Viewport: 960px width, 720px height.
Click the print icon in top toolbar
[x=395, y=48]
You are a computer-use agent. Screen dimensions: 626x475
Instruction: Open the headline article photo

* * * * * * * * *

• **Exercise objective**
Return every one of the items above unchanged, reproducing each line in its original order.

• **Full solution**
Viewport: 960px width, 720px height.
Click the print icon in top toolbar
[x=395, y=48]
You are a computer-use agent. Screen dimensions: 626x475
Instruction: Open the headline article photo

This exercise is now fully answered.